USP<797>

To conduct a gloved fingertip test (GFT) the trainee lightly presses the fingers and thumb of each hand onto an agar plate containing general growth medium (e.g. TSA w/ lecithin and polysorbate). Successful completion of the GFT sampling is defined as ≤3 cfu and 0 cfu as a total from both hands after media-fill testing and after garbing, respectively. Personnel must successfully complete an initial garbing competency evaluation no fewer than 3 separate times.

Agar plates with general microbial growth medium (e.g., TSA) for gloved fingertip testing must contain neutralizing agents (e.g. lecithin and polysorbate) and are incubated at 30 to 35°C for no less than 48 hours followed by incubation at 20 to 25°C for no less than additional 5 days. All microbial colonies are counted and reported.

The media fill test assesses the sterile technique of the trainee and related practices. The test can be performed by substituting liquids in the compounding process with microbial growth medium (e.g., Tryptic Soy Broth, TSB) or by using media fill test kits that can be purchased commercially. In either case, the media fill test must simulate the most difficult and challenging compounding procedures and processing conditions encountered by the trainee.

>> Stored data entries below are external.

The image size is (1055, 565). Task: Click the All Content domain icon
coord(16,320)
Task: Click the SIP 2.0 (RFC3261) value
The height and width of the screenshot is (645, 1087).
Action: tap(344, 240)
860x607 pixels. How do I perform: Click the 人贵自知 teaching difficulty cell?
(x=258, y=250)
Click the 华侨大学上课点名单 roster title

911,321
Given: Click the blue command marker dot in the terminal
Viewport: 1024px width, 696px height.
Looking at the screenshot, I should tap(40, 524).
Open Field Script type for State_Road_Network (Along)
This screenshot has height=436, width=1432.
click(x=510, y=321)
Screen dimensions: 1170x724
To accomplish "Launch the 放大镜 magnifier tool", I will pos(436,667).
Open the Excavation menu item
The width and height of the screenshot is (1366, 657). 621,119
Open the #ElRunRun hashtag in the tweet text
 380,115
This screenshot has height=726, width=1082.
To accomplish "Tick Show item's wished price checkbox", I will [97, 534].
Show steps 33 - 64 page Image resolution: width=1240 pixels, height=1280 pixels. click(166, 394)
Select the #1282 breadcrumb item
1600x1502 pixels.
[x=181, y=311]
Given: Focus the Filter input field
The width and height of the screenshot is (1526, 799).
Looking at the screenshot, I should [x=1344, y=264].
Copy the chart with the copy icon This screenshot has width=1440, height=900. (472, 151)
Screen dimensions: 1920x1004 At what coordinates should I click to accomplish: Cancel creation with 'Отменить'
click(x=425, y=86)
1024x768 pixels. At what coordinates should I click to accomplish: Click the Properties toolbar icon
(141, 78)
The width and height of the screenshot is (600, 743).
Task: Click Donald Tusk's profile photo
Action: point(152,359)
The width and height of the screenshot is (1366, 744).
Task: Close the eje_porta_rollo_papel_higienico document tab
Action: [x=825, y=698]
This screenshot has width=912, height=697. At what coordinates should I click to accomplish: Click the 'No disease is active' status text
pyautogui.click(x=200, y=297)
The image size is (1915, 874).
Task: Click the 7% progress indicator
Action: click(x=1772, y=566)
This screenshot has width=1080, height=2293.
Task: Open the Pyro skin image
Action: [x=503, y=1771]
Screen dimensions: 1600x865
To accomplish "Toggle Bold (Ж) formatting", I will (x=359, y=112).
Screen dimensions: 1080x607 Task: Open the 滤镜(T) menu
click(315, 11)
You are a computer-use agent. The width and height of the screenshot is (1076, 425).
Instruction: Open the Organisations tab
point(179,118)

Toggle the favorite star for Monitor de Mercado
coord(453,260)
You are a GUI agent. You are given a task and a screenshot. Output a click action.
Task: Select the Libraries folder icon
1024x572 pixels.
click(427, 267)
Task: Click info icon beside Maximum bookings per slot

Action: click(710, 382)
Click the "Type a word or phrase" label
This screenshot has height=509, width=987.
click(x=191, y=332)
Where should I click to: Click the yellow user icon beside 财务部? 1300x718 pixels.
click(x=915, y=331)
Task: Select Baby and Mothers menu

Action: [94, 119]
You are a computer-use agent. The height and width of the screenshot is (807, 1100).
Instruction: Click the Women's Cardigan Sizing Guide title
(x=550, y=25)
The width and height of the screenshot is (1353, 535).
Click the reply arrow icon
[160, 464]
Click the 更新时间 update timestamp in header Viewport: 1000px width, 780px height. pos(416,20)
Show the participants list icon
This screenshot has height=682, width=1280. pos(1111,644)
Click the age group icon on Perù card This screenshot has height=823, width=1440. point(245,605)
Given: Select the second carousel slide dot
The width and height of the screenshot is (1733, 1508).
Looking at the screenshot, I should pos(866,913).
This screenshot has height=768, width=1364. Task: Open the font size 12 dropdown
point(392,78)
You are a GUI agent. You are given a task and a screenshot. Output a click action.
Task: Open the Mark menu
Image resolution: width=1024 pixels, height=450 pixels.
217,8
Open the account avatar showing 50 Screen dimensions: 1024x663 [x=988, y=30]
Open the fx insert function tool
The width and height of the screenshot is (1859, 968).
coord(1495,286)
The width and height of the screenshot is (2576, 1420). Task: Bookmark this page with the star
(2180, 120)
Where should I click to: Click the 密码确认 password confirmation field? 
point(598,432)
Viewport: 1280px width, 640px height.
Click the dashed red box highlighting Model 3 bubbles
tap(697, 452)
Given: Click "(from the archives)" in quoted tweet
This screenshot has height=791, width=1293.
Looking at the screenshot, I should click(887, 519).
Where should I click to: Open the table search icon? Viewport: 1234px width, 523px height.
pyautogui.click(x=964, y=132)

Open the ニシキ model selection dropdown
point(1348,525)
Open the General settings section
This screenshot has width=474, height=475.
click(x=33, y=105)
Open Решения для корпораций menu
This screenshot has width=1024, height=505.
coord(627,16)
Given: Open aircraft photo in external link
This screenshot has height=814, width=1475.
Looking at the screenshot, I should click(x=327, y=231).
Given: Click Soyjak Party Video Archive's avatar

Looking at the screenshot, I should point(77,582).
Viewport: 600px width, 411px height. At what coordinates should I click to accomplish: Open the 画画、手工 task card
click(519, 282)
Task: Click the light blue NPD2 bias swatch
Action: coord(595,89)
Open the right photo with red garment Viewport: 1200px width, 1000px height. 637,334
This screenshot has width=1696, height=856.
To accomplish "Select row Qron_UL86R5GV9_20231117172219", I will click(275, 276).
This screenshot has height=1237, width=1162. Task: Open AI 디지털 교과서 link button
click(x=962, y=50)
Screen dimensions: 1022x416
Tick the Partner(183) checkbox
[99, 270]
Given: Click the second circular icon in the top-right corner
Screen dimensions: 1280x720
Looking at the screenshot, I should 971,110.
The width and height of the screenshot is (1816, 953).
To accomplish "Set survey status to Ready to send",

Media fill vials are incubated at 20 to 25°C for 7 days followed by incubation at 30 to 35°C for additional 7 days. Any observed microbial growth before or at completion of the incubation time triggers failure of the test.

Air sampling for the certification of cleanrooms includes nonviable particle counts on site (ISO14644) as well as air monitoring for viable particles, i.e. microbial contamination.  For category 1 and 2 compounding, viable particles must be collected at least every six months via volumetric sampling as part of the re-certification of the facility. For category 3 compounding viable air testing is required at least every 3 months. A minimum of one air sample is needed for each classified area with sample volume of 1000 liters or more on general microbial growth medium (e.g., Tryptic Soy Agar, TSA). 

If one air sample per location is collected, media plates are incubated at 30 to 35°C for no less than 48 hours followed by incubation at 20 to 25°C for no less than additional 5 days. Alternatively, two samples per location with at least 1000 liters can be collected for concurrent incubation at each of the two temperatures. Both plates can contain a general microbial growth medium (TSA) or the second plate can hold a fungal growth medium (e.g., Sabouraud Dextrose Agar, SDA). If two samples per location are submitted, the fungal growth medium is incubated at the lower temperature for no less than 5 days.

The number of microbial colonies including bacteria, yeasts and molds must be below action levels for each ISO classification. Identification of microbial colonies must be attempted to at least genus level whenever the numbers exceed threshold levels and excursions must be investigated.

In the recent (2023) revision of General Chapter USP<797> surface testing takes a much more significant role. Category 1 and 2 sterile compounding requires surface testing at least monthly and category 3 is sampled weekly at all ISO classified areas as well the direct compounding area after each batch and before cleaning. In addition, surface testing must be performed after media fill testing as part of the personnel training. The main media type is contact plates or media paddles. Swabs are only allowed for uneven surfaces.

If one surface sample per location is collected, media plates are incubated at 30 to 35°C for no less than 48 hours followed by incubation at 20 to 25°C for no less than additional 5 days. Alternatively, two samples per location can be collected for concurrent incubation at each of the two temperatures. Both plates can contain a general microbial growth medium with neutralizing additives (TSA w/ lecithin and polysorbate) or the second plate can hold a fungal growth medium (e.g., Sabouraud Dextrose Agar, SDA w/ lecithin and polysorbate). If two samples per location are submitted, the fungal growth medium is incubated at the lower temperature for no less than 5 days.

The number of microbial colonies including bacteria, yeasts and molds must be below action levels for each ISO classification. Identification of microbial colonies must be attempted to at least genus level whenever the numbers exceed threshold levels and excursions must be investigated.